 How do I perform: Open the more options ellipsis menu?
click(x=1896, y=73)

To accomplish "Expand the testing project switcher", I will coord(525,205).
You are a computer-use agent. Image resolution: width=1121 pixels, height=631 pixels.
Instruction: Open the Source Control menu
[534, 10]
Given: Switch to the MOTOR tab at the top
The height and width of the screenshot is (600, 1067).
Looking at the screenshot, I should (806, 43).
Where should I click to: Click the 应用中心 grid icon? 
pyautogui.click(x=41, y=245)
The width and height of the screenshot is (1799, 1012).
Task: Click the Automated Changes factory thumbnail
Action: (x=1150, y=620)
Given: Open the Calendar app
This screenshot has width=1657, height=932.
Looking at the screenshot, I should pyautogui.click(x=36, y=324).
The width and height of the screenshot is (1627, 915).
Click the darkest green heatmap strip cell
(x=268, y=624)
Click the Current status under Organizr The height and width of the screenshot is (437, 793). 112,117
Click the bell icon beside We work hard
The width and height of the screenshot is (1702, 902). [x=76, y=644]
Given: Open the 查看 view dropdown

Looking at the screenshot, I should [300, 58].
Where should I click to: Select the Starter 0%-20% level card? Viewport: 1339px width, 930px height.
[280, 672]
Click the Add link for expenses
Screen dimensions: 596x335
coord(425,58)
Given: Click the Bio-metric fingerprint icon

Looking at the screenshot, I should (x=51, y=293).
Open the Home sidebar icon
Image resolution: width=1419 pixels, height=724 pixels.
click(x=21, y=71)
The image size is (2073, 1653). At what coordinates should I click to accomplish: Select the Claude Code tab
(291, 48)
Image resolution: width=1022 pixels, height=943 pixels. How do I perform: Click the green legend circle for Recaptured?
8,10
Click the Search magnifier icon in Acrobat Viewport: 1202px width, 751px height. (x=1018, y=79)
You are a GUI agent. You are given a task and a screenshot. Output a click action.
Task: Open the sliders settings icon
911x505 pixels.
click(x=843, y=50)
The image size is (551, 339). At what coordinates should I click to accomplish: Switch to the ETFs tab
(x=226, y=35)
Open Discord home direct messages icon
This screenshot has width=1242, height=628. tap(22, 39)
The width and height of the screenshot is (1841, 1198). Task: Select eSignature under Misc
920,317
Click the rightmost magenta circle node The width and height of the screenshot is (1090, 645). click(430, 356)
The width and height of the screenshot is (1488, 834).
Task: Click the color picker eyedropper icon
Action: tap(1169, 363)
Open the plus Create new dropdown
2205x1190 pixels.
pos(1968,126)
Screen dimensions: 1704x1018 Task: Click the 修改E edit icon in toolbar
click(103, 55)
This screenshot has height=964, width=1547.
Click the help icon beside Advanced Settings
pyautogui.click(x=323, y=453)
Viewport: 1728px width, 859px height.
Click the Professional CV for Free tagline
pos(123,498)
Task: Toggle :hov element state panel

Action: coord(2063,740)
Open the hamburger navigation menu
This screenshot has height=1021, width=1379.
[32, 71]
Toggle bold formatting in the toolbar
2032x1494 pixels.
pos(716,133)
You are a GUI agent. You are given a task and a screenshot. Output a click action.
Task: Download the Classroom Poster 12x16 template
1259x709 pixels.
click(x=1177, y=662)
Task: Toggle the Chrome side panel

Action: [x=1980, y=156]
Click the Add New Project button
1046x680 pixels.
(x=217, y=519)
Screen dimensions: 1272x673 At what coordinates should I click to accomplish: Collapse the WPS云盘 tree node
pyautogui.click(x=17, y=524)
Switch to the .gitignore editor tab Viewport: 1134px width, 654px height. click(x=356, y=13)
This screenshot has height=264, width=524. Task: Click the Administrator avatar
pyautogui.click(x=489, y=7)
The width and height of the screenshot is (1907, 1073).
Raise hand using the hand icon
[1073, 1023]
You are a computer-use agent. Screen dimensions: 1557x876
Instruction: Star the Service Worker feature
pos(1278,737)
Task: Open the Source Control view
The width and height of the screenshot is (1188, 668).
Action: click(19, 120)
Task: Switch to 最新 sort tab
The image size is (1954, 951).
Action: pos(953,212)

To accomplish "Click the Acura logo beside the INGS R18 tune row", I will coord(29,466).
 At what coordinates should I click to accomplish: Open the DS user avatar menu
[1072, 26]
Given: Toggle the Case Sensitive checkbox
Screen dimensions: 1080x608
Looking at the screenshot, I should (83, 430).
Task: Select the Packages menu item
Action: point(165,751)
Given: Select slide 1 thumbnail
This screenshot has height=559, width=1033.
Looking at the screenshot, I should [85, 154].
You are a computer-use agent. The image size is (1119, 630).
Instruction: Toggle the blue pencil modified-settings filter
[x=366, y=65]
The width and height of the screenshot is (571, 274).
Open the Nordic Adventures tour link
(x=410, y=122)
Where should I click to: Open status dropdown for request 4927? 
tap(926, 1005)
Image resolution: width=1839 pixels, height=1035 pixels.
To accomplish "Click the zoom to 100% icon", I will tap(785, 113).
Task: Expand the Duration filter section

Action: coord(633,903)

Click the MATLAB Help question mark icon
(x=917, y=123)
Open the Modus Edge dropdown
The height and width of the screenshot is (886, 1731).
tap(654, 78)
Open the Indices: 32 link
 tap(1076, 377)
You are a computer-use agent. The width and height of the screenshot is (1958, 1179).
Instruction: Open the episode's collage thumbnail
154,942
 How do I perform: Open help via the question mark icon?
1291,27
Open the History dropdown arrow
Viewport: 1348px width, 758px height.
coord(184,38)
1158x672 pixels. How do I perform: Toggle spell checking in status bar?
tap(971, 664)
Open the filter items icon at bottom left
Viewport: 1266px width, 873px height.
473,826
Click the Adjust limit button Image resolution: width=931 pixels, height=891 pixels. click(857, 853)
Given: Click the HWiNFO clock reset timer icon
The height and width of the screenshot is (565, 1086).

━━━━━━━━━━

* [Brief]:
Retype, exactly as shown, the lines from the one with "Open the History dropdown arrow" through the end of the records.

* [Problem solution]:
Open the History dropdown arrow
Viewport: 1348px width, 758px height.
coord(184,38)
1158x672 pixels. How do I perform: Toggle spell checking in status bar?
tap(971, 664)
Open the filter items icon at bottom left
Viewport: 1266px width, 873px height.
473,826
Click the Adjust limit button Image resolution: width=931 pixels, height=891 pixels. click(857, 853)
Given: Click the HWiNFO clock reset timer icon
The height and width of the screenshot is (565, 1086).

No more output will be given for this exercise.